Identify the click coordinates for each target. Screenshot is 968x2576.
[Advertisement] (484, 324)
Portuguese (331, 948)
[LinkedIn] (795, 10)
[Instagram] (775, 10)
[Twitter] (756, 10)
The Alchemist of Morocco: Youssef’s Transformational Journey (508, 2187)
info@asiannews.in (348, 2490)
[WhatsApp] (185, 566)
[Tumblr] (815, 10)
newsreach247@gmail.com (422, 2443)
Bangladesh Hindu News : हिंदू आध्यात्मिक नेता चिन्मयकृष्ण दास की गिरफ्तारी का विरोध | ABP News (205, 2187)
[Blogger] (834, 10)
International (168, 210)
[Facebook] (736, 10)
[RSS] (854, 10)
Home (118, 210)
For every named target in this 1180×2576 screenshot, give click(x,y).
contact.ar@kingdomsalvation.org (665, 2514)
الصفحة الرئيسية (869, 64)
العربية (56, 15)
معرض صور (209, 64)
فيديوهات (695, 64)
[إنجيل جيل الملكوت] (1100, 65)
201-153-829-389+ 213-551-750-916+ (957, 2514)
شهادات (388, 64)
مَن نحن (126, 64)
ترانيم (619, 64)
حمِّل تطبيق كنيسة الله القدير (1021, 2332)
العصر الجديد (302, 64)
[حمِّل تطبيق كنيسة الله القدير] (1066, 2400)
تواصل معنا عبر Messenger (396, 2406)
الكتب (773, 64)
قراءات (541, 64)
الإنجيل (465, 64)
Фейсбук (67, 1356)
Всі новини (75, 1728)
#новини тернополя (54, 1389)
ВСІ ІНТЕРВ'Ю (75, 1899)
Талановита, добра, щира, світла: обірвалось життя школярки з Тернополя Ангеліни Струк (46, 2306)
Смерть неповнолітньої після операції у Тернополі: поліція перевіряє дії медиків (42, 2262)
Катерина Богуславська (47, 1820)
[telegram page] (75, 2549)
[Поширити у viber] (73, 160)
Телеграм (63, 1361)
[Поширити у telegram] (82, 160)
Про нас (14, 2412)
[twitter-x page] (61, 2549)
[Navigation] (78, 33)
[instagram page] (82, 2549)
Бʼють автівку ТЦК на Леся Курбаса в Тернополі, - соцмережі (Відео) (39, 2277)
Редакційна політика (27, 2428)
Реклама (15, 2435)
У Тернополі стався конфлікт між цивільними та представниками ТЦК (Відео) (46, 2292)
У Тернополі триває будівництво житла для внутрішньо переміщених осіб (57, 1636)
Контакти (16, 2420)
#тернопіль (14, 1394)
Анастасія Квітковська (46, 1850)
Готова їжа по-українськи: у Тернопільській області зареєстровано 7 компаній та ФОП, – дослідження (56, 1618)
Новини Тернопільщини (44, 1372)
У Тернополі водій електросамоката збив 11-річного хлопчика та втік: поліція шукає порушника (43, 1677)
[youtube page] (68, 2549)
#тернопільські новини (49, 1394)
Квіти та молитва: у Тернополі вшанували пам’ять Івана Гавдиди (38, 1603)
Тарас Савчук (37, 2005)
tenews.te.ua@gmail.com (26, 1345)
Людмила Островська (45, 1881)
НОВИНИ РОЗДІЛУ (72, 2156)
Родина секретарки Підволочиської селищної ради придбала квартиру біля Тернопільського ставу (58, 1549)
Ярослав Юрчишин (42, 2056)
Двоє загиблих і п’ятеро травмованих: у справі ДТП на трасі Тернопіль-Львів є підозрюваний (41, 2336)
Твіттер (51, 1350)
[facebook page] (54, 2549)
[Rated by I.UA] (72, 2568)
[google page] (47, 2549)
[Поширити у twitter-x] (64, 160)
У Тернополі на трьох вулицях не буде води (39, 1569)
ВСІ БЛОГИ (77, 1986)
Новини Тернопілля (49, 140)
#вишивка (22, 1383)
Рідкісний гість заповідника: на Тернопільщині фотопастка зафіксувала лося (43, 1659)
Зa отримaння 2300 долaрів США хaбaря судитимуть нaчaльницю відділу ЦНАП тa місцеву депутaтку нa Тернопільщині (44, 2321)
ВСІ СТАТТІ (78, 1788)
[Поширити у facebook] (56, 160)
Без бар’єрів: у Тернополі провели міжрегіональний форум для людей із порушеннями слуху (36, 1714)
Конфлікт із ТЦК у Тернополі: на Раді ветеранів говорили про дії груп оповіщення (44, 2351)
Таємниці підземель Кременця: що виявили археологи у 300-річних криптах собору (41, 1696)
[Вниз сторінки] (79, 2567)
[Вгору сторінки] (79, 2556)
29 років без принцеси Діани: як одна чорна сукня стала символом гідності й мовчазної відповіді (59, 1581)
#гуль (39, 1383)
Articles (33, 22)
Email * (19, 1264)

-=-=-

#### Goal of the exercise
All lines from the top of the data through the line containing "newsreach247@gmail.com (422, 2443)" need to be retyped exactly, and nothing more.

#### Response area
Identify the click coordinates for each target. Screenshot is 968x2576.
[Advertisement] (484, 324)
Portuguese (331, 948)
[LinkedIn] (795, 10)
[Instagram] (775, 10)
[Twitter] (756, 10)
The Alchemist of Morocco: Youssef’s Transformational Journey (508, 2187)
info@asiannews.in (348, 2490)
[WhatsApp] (185, 566)
[Tumblr] (815, 10)
newsreach247@gmail.com (422, 2443)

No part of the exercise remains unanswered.